WHAT TO DO - Please copy each of the entries below word for word, leaving out the pictures.

:: DATA EXTRACT ::

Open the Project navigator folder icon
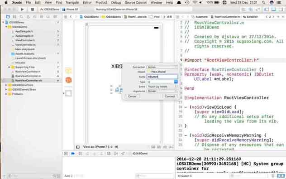 [x=8, y=17]
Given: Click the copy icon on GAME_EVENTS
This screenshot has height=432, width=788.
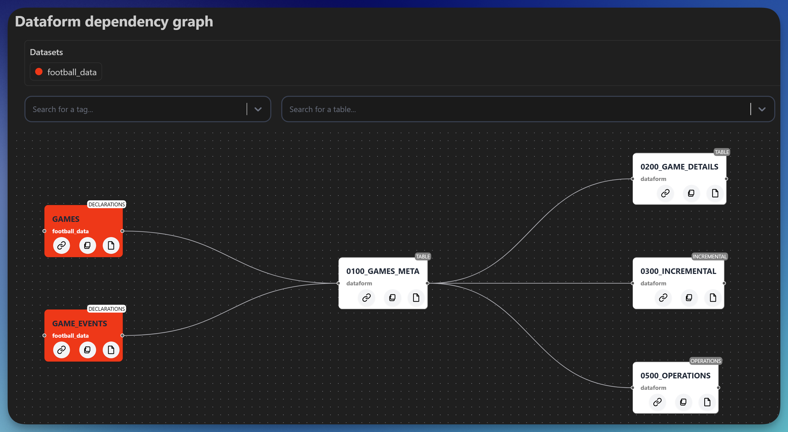Looking at the screenshot, I should point(87,350).
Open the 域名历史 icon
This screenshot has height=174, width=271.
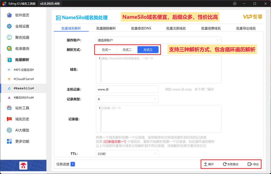pyautogui.click(x=9, y=119)
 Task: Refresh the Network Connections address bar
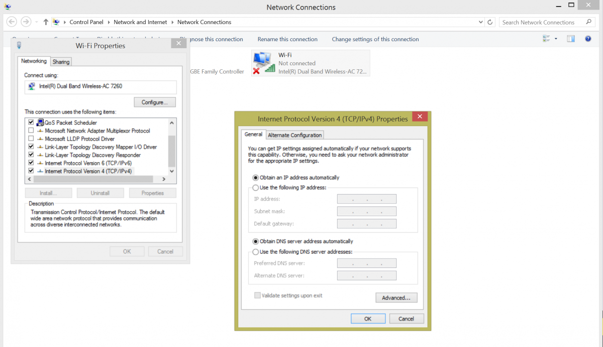491,22
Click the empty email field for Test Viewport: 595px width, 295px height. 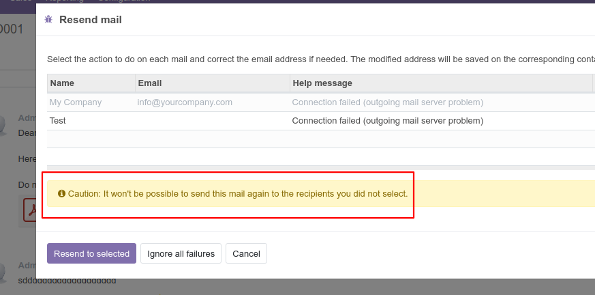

:::

SOLUTION FOR THIS EXERCISE -
Open the Project navigator folder icon
 [x=8, y=17]
Given: Click the copy icon on GAME_EVENTS
This screenshot has height=432, width=788.
Looking at the screenshot, I should point(87,350).
Open the 域名历史 icon
This screenshot has height=174, width=271.
pyautogui.click(x=9, y=119)
 Task: Refresh the Network Connections address bar
491,22
Click the empty email field for Test Viewport: 595px width, 295px height. 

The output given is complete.